Running for Adults
Complete Beginner - for beginner runners...
Can’t run for a bus?! I am not a runner... Ever heard or said these expressions and wished they didn't apply to you? Taking up running can seem a daunting prospect, especially if you feel unfit or out of shape. There are so many reasons people do and why people don't run, why not change that today and book onto our complete beginners running course..!
This Run course is open to all that have ‘never put on a pair of running shoes before’ and / or those that have ever wanted to run but for one reason or another, just haven’t…! We start with a mix of running and walking, to gradually build up your fitness and stamina. Week one involves running for just a minute at a time, creating realistic expectations and making the challenge feel achievable right from the start.
Allow us to lead you through our 10 week bespoke ‘beginners’ running programme, and become a runner… – ‘get active, stay active’…
0 – 5K CHALLENGE - for those with a base level of fitness and those returning to running...
There are so many reasons people do and why people don't run, why not change that today and book onto our 0 – 5k challenge..!
Along with so many health benefits, taking up regular running really boosts your mood and can help keep weight under control… It’s a win-win situation!
Our plan involves 3 runs a week with varying schemes and challenges to keep your motivation on a high. All too often when trying to get into an exercise, we can overdo it, feel defeated and give up when we’re just getting started.
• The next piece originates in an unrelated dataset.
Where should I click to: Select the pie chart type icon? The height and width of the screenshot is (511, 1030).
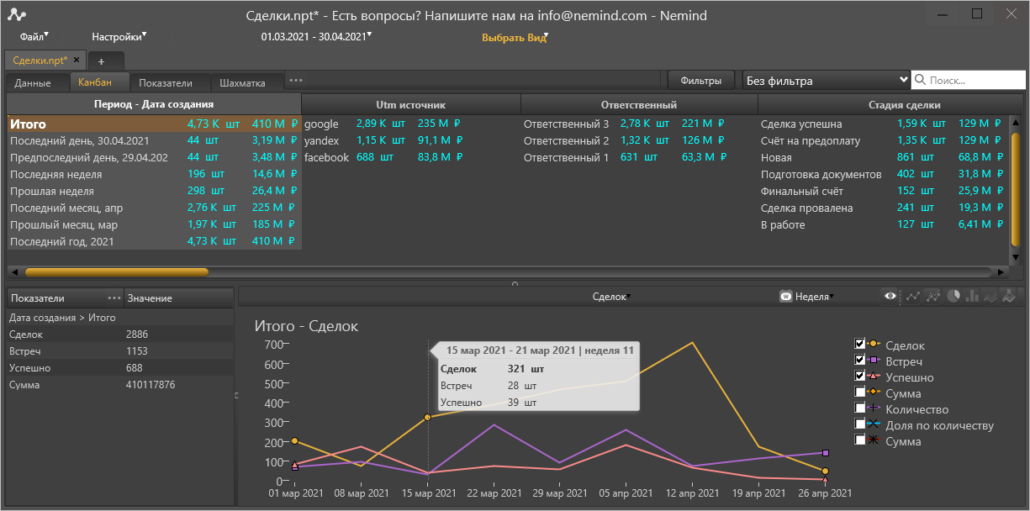tap(952, 296)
Our 0-5k challenge works because it starts with a mix of running and walking, working within a group for added motivation, feedback and enjoyment, gradually building up your fitness and stamina.
This RUN course is open to those with a base level of fitness and those who have ‘not run for a while’ and need to get back into the swing of it!. RUN School Adult create realistic expectations and making your challenge feel achievable right from the start.
Come join us for our ‘0 - 5k’ running challenge! – get active, stay active
Improver RUN - for those that have completed 5k and are looking for the next challenge!...
Have you just completed your first 5k? Well done!!!! Don’t give up now or you will be back where you started in a short time!
Our improver course will help keep up your motivation and enjoyment that you have found in running, and enable you to work towards your next goal, but still within a supportive ‘group’ environment. You will improve your running stamina and breath control, improve your distance, improve your strength, improve your speed and of course this run challenge will aid towards weight loss.
On our Improver RUN challenge we will aim to run towards 10k… a classic distance that covers all the bases - it's far enough to push you to the limit without being completely knackered, however, it’s short enough to be fairly doable - even if you are new to it. You will surprise yourself!!
Being able to run 10k opens so many doors within running, and may even leave you wanting to enter some organised local events or trail runs.
Our improvers RUN challenge requires a good level of fitness. It combines a mix of speed and endurance, and boy does it feel good when you reach your first 10k!!!
Buggy RUN - for those with small children that want to be able to run with their buggy!
Coming soon…! please register your interest by email for further details.
What to Wear
You need a pair of running shoes. Shop around and find sales staff with some technical knowledge. A decent pair of running shoes can cost around £30 to £40, and running socks can also reduce your risk of blisters.
In terms of clothing, you don't really need technical gear. You just need something loose and comfortable in a breathable material, like cotton. If you keep running regularly after completing our Couch to 5K challenge, some specialist clothing would be a good investment.
Women will need a sports bra, which is sturdier than a regular bra and provides additional support. Normal bras reduce breast movement by around 30%, but a good sports bra achieves closer to 55%.
Eating and Drinking
It’s important to have energy for your run, but don’t overdo it. You should avoid having a large meal within two hours of your run. You need blood to be in your muscles, not your digestive system. However, a light snack, such as a banana, before running is fine.
As for water, provided you are drinking enough throughout the day, this should not be problem. Some people like to have a water bottle with them while running. If you’re thirsty, drink – just not too much.
If you have any health concerns about beginning an exercise regime such as RUN School Adult Couch to 5K, make an appointment to see your GP and discuss it with them first.
What are the benefits of becoming a runner?
There are plenty of benefits from getting into running. For starters, it’s an easy way of improving your physical health. Running regularly will improve the health of your heart and lungs. It can also help you lose weight, especially if combined with a healthy diet.
There are also mental benefits of running. Taking on the challenge of Couch to 5K can help boost your confidence and self-belief, as you prove that you can set yourself a target and achieve a goal. Running regularly can also be a great stress reliever and has even been shown to combat depression.
Running as part of a team or with friends is an excellent social activity and really good fun!!